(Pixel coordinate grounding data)
---+---

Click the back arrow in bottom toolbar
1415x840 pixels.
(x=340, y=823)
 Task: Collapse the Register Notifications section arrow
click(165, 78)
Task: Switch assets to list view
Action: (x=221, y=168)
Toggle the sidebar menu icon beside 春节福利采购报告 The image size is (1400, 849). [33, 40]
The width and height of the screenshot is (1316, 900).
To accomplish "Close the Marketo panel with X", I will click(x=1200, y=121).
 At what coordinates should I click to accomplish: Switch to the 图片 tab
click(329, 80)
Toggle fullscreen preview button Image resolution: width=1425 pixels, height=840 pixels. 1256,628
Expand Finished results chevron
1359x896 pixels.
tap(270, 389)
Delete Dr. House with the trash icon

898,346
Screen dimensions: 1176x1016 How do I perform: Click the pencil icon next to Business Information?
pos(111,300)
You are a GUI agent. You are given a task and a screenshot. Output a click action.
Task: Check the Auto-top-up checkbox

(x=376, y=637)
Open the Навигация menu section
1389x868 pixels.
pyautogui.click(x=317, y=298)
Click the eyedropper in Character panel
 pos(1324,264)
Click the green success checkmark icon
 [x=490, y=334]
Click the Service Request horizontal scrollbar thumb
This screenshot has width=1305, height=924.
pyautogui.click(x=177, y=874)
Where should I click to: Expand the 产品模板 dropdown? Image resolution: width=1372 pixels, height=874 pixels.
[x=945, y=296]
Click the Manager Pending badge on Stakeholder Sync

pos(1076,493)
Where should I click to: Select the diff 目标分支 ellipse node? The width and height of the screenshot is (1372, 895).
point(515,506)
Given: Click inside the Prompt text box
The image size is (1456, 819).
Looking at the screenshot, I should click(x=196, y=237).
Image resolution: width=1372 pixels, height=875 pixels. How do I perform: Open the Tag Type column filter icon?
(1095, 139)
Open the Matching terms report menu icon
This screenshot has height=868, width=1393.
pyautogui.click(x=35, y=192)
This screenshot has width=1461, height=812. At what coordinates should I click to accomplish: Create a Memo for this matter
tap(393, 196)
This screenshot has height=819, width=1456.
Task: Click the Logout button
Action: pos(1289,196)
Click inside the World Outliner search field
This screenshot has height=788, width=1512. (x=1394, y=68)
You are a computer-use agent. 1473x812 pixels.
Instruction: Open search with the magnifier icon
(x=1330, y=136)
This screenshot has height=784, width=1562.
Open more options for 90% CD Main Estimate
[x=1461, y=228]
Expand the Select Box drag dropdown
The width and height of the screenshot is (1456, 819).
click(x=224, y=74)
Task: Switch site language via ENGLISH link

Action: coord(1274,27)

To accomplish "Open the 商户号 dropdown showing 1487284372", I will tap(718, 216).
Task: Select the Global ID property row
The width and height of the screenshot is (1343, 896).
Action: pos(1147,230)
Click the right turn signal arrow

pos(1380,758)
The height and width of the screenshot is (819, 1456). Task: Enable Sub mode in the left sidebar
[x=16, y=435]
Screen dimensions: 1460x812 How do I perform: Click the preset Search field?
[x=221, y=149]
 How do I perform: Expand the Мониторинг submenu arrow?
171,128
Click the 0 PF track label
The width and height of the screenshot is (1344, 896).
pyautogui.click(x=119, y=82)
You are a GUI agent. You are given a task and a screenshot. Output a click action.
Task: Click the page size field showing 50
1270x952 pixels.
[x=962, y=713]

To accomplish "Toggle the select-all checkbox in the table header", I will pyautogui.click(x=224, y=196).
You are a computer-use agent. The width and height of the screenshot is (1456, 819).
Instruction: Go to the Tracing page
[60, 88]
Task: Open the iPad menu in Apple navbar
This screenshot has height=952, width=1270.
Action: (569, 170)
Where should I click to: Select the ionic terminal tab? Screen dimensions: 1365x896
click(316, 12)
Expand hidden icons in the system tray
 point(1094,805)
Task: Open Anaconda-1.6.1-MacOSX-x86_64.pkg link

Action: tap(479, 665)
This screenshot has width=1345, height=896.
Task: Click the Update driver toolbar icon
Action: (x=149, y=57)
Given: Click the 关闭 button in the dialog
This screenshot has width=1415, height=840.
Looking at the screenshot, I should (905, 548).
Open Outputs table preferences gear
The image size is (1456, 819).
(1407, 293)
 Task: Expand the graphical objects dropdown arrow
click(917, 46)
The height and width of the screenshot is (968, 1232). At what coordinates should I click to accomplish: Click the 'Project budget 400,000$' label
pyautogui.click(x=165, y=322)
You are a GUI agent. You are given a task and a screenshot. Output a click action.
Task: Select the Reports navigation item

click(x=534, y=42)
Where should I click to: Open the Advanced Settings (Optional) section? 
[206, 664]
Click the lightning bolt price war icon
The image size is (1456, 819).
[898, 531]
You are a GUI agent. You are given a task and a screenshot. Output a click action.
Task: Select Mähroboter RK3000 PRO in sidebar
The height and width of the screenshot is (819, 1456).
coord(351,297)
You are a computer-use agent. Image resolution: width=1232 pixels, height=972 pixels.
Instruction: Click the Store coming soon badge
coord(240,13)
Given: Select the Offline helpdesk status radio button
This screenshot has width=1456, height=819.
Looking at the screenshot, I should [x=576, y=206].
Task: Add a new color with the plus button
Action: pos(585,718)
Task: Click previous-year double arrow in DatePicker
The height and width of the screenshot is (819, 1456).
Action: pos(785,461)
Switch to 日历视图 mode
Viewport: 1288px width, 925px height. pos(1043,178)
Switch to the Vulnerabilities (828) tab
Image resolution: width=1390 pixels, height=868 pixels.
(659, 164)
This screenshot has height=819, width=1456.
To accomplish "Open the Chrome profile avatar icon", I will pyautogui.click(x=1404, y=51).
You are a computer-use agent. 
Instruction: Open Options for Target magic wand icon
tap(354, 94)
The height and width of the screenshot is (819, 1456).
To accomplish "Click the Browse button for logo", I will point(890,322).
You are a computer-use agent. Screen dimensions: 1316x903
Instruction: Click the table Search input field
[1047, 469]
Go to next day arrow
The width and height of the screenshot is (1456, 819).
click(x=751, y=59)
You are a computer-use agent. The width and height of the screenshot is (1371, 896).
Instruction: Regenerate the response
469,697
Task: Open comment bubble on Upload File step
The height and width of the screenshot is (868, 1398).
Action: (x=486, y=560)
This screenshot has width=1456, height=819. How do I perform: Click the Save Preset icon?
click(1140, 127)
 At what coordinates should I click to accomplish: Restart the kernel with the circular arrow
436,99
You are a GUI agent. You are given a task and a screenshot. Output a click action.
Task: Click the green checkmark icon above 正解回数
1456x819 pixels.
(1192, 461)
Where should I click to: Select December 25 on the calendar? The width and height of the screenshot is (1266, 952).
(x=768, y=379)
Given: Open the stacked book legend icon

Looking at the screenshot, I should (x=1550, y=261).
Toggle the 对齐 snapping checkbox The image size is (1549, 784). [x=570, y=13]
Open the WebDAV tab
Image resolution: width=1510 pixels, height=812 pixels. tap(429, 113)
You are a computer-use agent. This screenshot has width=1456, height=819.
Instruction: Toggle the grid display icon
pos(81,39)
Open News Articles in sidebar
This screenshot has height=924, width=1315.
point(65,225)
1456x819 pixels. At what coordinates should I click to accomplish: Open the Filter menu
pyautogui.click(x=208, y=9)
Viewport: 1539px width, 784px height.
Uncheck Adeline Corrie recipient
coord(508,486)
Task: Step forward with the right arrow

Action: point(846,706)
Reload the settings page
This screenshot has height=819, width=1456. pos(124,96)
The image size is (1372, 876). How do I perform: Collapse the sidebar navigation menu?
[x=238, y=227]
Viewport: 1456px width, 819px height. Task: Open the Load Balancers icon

---+---

*Task requirements:* Please output every record, keeping each line exact.

*Exercise solution:*
Click the back arrow in bottom toolbar
1415x840 pixels.
(x=340, y=823)
 Task: Collapse the Register Notifications section arrow
click(165, 78)
Task: Switch assets to list view
Action: (x=221, y=168)
Toggle the sidebar menu icon beside 春节福利采购报告 The image size is (1400, 849). [33, 40]
The width and height of the screenshot is (1316, 900).
To accomplish "Close the Marketo panel with X", I will click(x=1200, y=121).
 At what coordinates should I click to accomplish: Switch to the 图片 tab
click(329, 80)
Toggle fullscreen preview button Image resolution: width=1425 pixels, height=840 pixels. 1256,628
Expand Finished results chevron
1359x896 pixels.
tap(270, 389)
Delete Dr. House with the trash icon

898,346
Screen dimensions: 1176x1016 How do I perform: Click the pencil icon next to Business Information?
pos(111,300)
You are a GUI agent. You are given a task and a screenshot. Output a click action.
Task: Check the Auto-top-up checkbox

(x=376, y=637)
Open the Навигация menu section
1389x868 pixels.
pyautogui.click(x=317, y=298)
Click the eyedropper in Character panel
 pos(1324,264)
Click the green success checkmark icon
 [x=490, y=334]
Click the Service Request horizontal scrollbar thumb
This screenshot has width=1305, height=924.
pyautogui.click(x=177, y=874)
Where should I click to: Expand the 产品模板 dropdown? Image resolution: width=1372 pixels, height=874 pixels.
[x=945, y=296]
Click the Manager Pending badge on Stakeholder Sync

pos(1076,493)
Where should I click to: Select the diff 目标分支 ellipse node? The width and height of the screenshot is (1372, 895).
point(515,506)
Given: Click inside the Prompt text box
The image size is (1456, 819).
Looking at the screenshot, I should click(x=196, y=237).
Image resolution: width=1372 pixels, height=875 pixels. How do I perform: Open the Tag Type column filter icon?
(1095, 139)
Open the Matching terms report menu icon
This screenshot has height=868, width=1393.
pyautogui.click(x=35, y=192)
This screenshot has width=1461, height=812. At what coordinates should I click to accomplish: Create a Memo for this matter
tap(393, 196)
This screenshot has height=819, width=1456.
Task: Click the Logout button
Action: pos(1289,196)
Click inside the World Outliner search field
This screenshot has height=788, width=1512. (x=1394, y=68)
You are a computer-use agent. 1473x812 pixels.
Instruction: Open search with the magnifier icon
(x=1330, y=136)
This screenshot has height=784, width=1562.
Open more options for 90% CD Main Estimate
[x=1461, y=228]
Expand the Select Box drag dropdown
The width and height of the screenshot is (1456, 819).
click(x=224, y=74)
Task: Switch site language via ENGLISH link

Action: coord(1274,27)

To accomplish "Open the 商户号 dropdown showing 1487284372", I will tap(718, 216).
Task: Select the Global ID property row
The width and height of the screenshot is (1343, 896).
Action: pos(1147,230)
Click the right turn signal arrow

pos(1380,758)
The height and width of the screenshot is (819, 1456). Task: Enable Sub mode in the left sidebar
[x=16, y=435]
Screen dimensions: 1460x812 How do I perform: Click the preset Search field?
[x=221, y=149]
 How do I perform: Expand the Мониторинг submenu arrow?
171,128
Click the 0 PF track label
The width and height of the screenshot is (1344, 896).
pyautogui.click(x=119, y=82)
You are a GUI agent. You are given a task and a screenshot. Output a click action.
Task: Click the page size field showing 50
1270x952 pixels.
[x=962, y=713]

To accomplish "Toggle the select-all checkbox in the table header", I will pyautogui.click(x=224, y=196).
You are a computer-use agent. The width and height of the screenshot is (1456, 819).
Instruction: Go to the Tracing page
[60, 88]
Task: Open the iPad menu in Apple navbar
This screenshot has height=952, width=1270.
Action: (569, 170)
Where should I click to: Select the ionic terminal tab? Screen dimensions: 1365x896
click(316, 12)
Expand hidden icons in the system tray
 point(1094,805)
Task: Open Anaconda-1.6.1-MacOSX-x86_64.pkg link

Action: tap(479, 665)
This screenshot has width=1345, height=896.
Task: Click the Update driver toolbar icon
Action: (x=149, y=57)
Given: Click the 关闭 button in the dialog
This screenshot has width=1415, height=840.
Looking at the screenshot, I should (905, 548).
Open Outputs table preferences gear
The image size is (1456, 819).
(1407, 293)
 Task: Expand the graphical objects dropdown arrow
click(917, 46)
The height and width of the screenshot is (968, 1232). At what coordinates should I click to accomplish: Click the 'Project budget 400,000$' label
pyautogui.click(x=165, y=322)
You are a GUI agent. You are given a task and a screenshot. Output a click action.
Task: Select the Reports navigation item

click(x=534, y=42)
Where should I click to: Open the Advanced Settings (Optional) section? 
[206, 664]
Click the lightning bolt price war icon
The image size is (1456, 819).
[898, 531]
You are a GUI agent. You are given a task and a screenshot. Output a click action.
Task: Select Mähroboter RK3000 PRO in sidebar
The height and width of the screenshot is (819, 1456).
coord(351,297)
You are a computer-use agent. Image resolution: width=1232 pixels, height=972 pixels.
Instruction: Click the Store coming soon badge
coord(240,13)
Given: Select the Offline helpdesk status radio button
This screenshot has width=1456, height=819.
Looking at the screenshot, I should [x=576, y=206].
Task: Add a new color with the plus button
Action: pos(585,718)
Task: Click previous-year double arrow in DatePicker
The height and width of the screenshot is (819, 1456).
Action: pos(785,461)
Switch to 日历视图 mode
Viewport: 1288px width, 925px height. pos(1043,178)
Switch to the Vulnerabilities (828) tab
Image resolution: width=1390 pixels, height=868 pixels.
(659, 164)
This screenshot has height=819, width=1456.
To accomplish "Open the Chrome profile avatar icon", I will pyautogui.click(x=1404, y=51).
You are a computer-use agent. 
Instruction: Open Options for Target magic wand icon
tap(354, 94)
The height and width of the screenshot is (819, 1456).
To accomplish "Click the Browse button for logo", I will point(890,322).
You are a computer-use agent. Screen dimensions: 1316x903
Instruction: Click the table Search input field
[1047, 469]
Go to next day arrow
The width and height of the screenshot is (1456, 819).
click(x=751, y=59)
You are a computer-use agent. The width and height of the screenshot is (1371, 896).
Instruction: Regenerate the response
469,697
Task: Open comment bubble on Upload File step
The height and width of the screenshot is (868, 1398).
Action: (x=486, y=560)
This screenshot has width=1456, height=819. How do I perform: Click the Save Preset icon?
click(1140, 127)
 At what coordinates should I click to accomplish: Restart the kernel with the circular arrow
436,99
You are a GUI agent. You are given a task and a screenshot. Output a click action.
Task: Click the green checkmark icon above 正解回数
1456x819 pixels.
(1192, 461)
Where should I click to: Select December 25 on the calendar? The width and height of the screenshot is (1266, 952).
(x=768, y=379)
Given: Open the stacked book legend icon

Looking at the screenshot, I should (x=1550, y=261).
Toggle the 对齐 snapping checkbox The image size is (1549, 784). [x=570, y=13]
Open the WebDAV tab
Image resolution: width=1510 pixels, height=812 pixels. tap(429, 113)
You are a computer-use agent. This screenshot has width=1456, height=819.
Instruction: Toggle the grid display icon
pos(81,39)
Open News Articles in sidebar
This screenshot has height=924, width=1315.
point(65,225)
1456x819 pixels. At what coordinates should I click to accomplish: Open the Filter menu
pyautogui.click(x=208, y=9)
Viewport: 1539px width, 784px height.
Uncheck Adeline Corrie recipient
coord(508,486)
Task: Step forward with the right arrow

Action: point(846,706)
Reload the settings page
This screenshot has height=819, width=1456. pos(124,96)
The image size is (1372, 876). How do I perform: Collapse the sidebar navigation menu?
[x=238, y=227]
Viewport: 1456px width, 819px height. Task: Open the Load Balancers icon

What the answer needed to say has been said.